■ **About this exercise**
Your copy should run exactly from the line containing "Given: Select the" to the last line of the entries below, and it should include no pictures.
╭──
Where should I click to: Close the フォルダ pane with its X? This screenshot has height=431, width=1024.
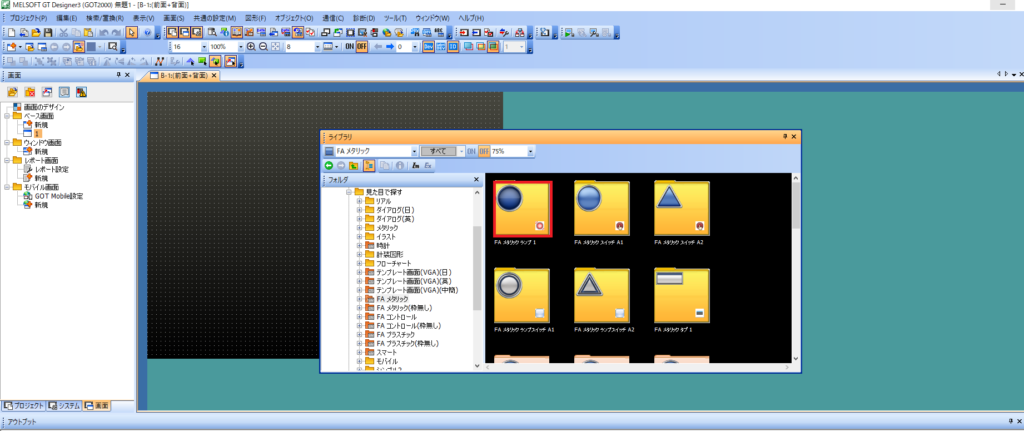tap(477, 180)
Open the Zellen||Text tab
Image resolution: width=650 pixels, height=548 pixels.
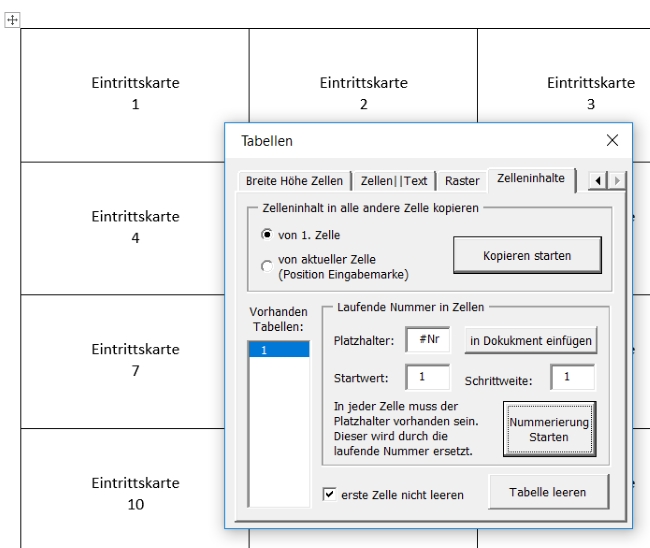click(x=393, y=180)
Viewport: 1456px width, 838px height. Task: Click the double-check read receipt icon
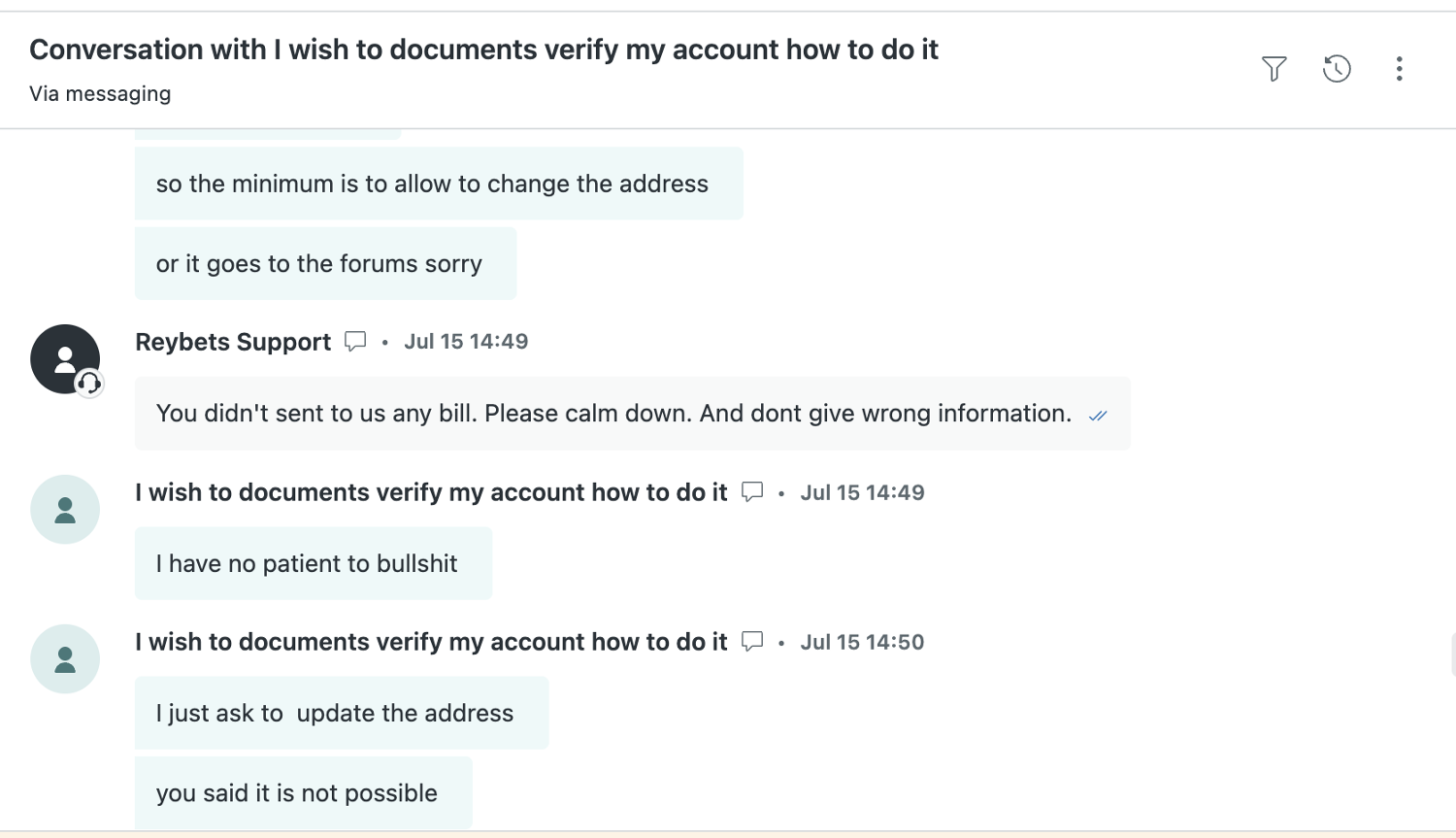pos(1098,416)
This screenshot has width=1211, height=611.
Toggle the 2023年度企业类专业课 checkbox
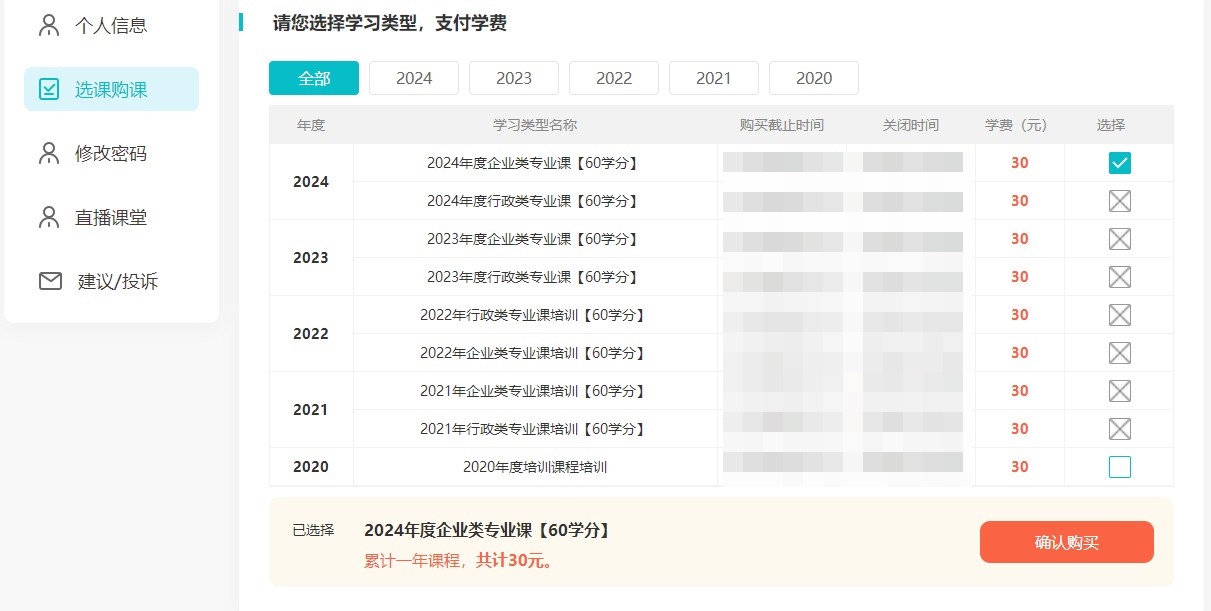[x=1119, y=239]
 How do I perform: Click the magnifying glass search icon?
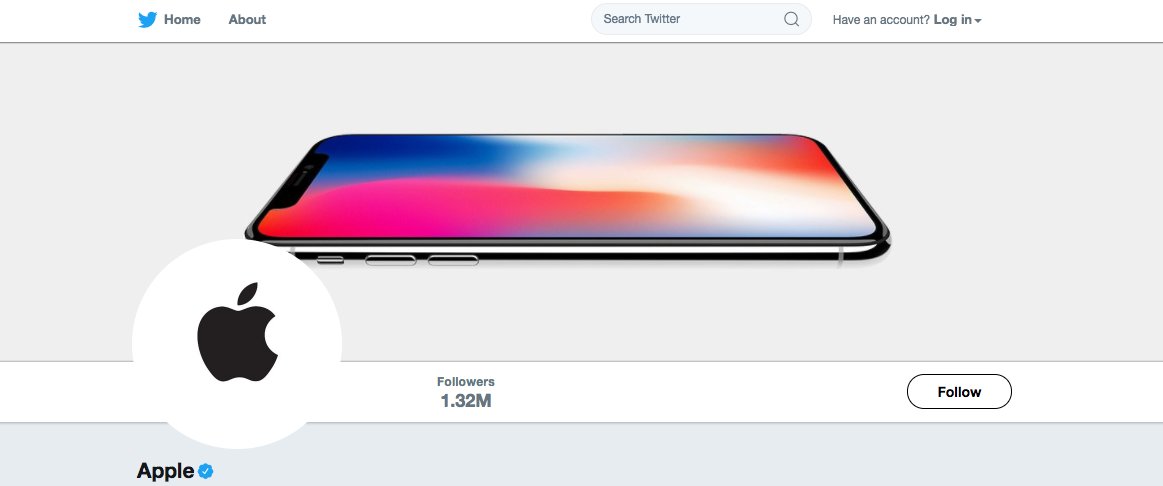pyautogui.click(x=791, y=19)
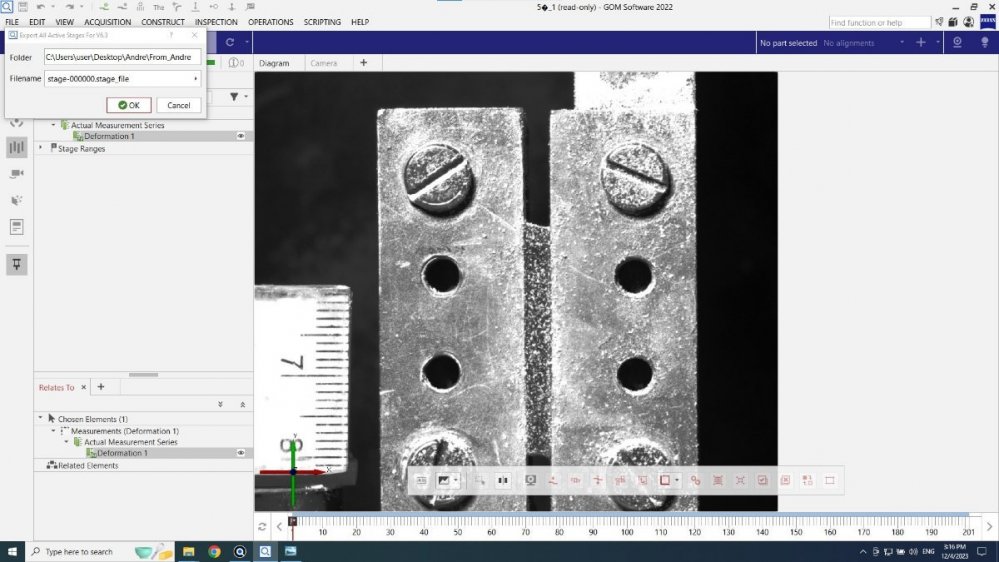Toggle visibility eye of Deformation 1 in explorer
The height and width of the screenshot is (562, 999).
241,136
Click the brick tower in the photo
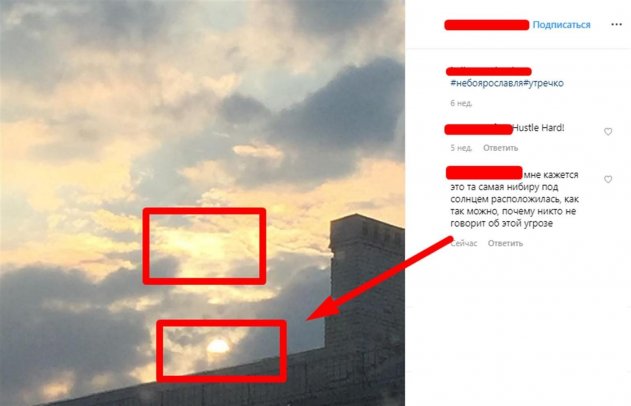Image resolution: width=631 pixels, height=406 pixels. [366, 282]
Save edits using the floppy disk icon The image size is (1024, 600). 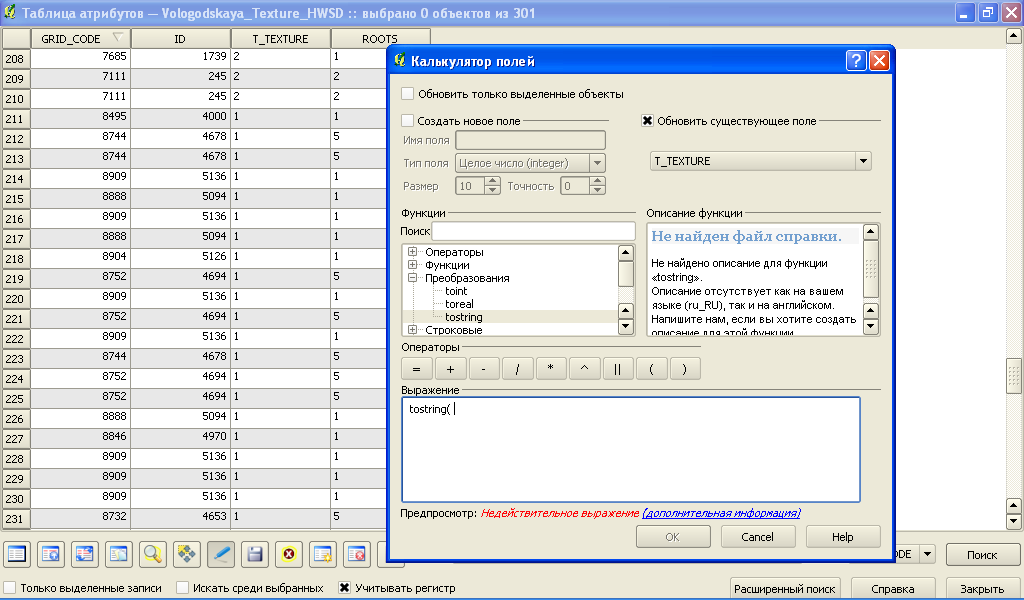click(x=255, y=553)
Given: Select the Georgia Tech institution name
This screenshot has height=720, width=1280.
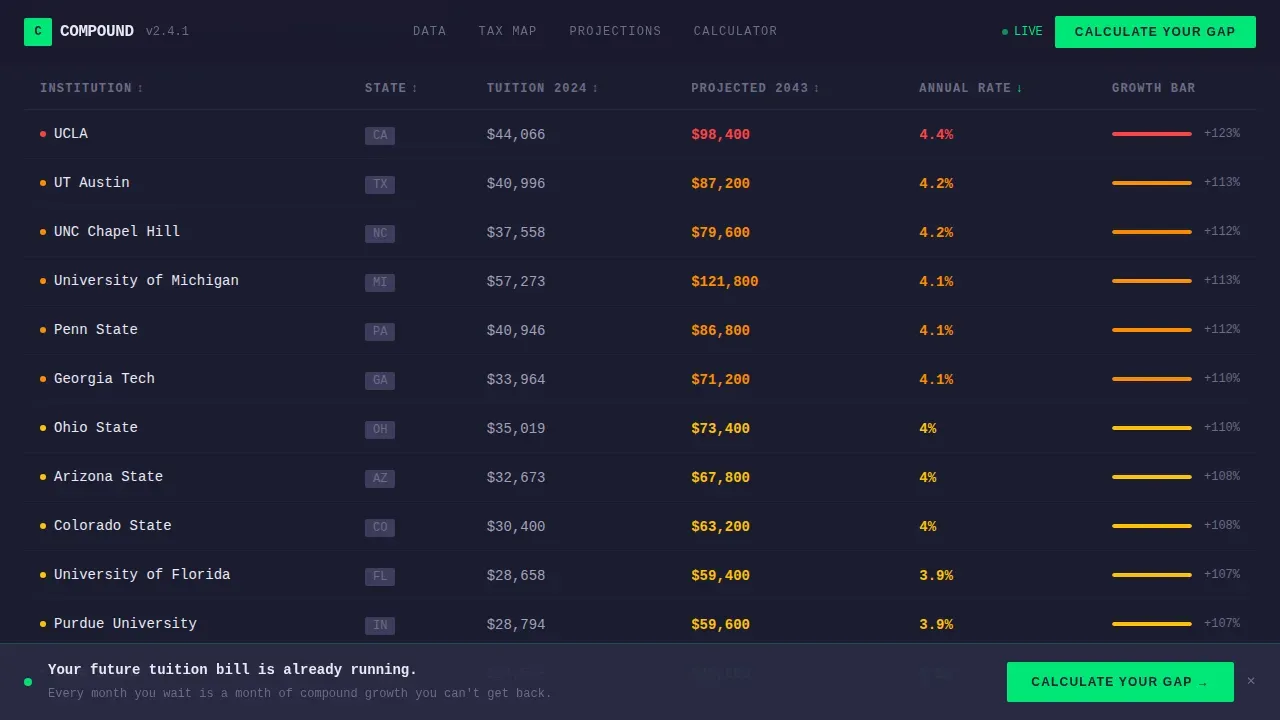Looking at the screenshot, I should coord(104,379).
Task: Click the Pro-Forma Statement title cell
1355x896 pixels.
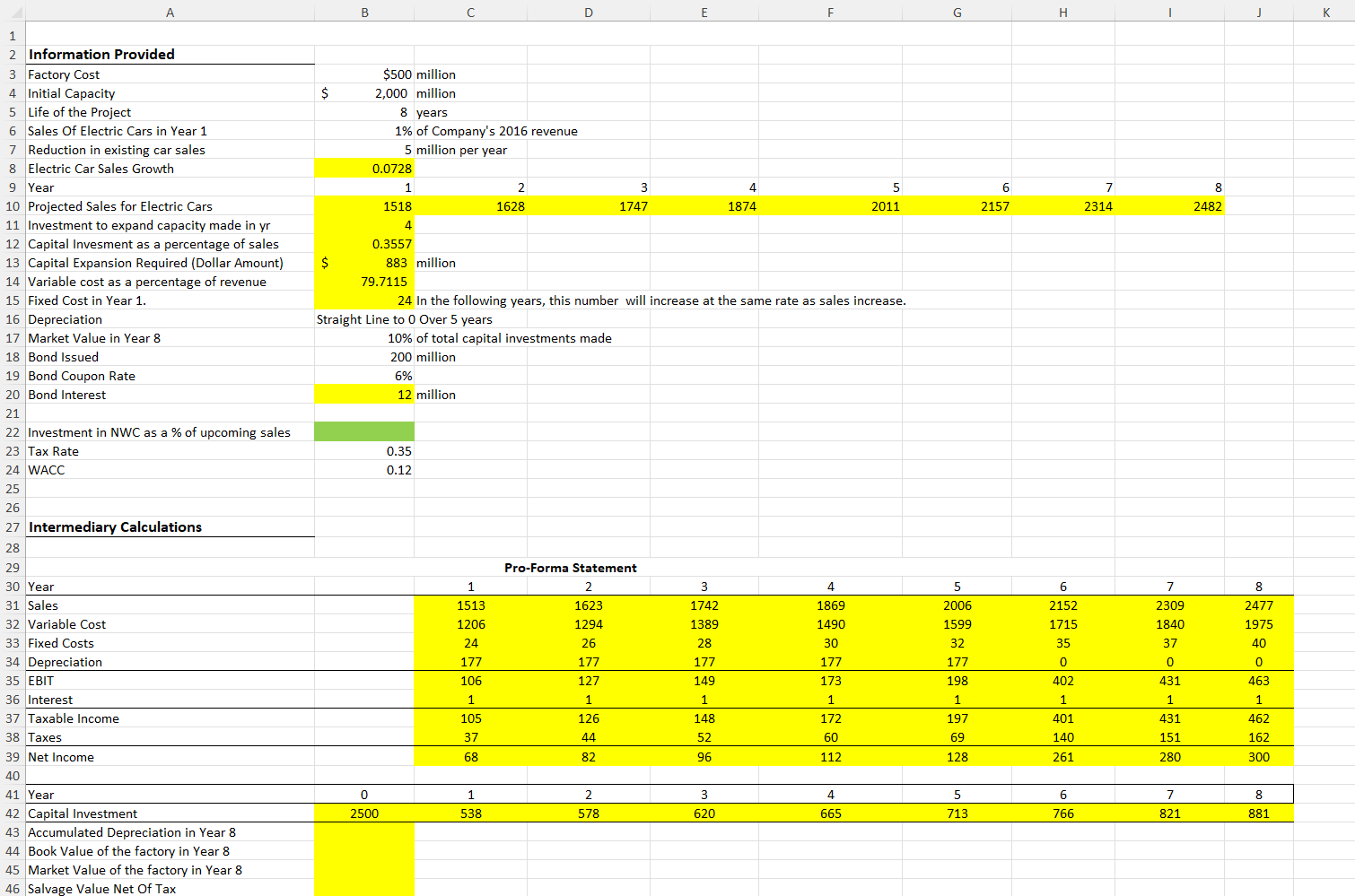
╰──
■ **Response area**
Given: Select the Georgia Tech institution name
This screenshot has height=720, width=1280.
Looking at the screenshot, I should coord(104,379).
Task: Click the Pro-Forma Statement title cell
1355x896 pixels.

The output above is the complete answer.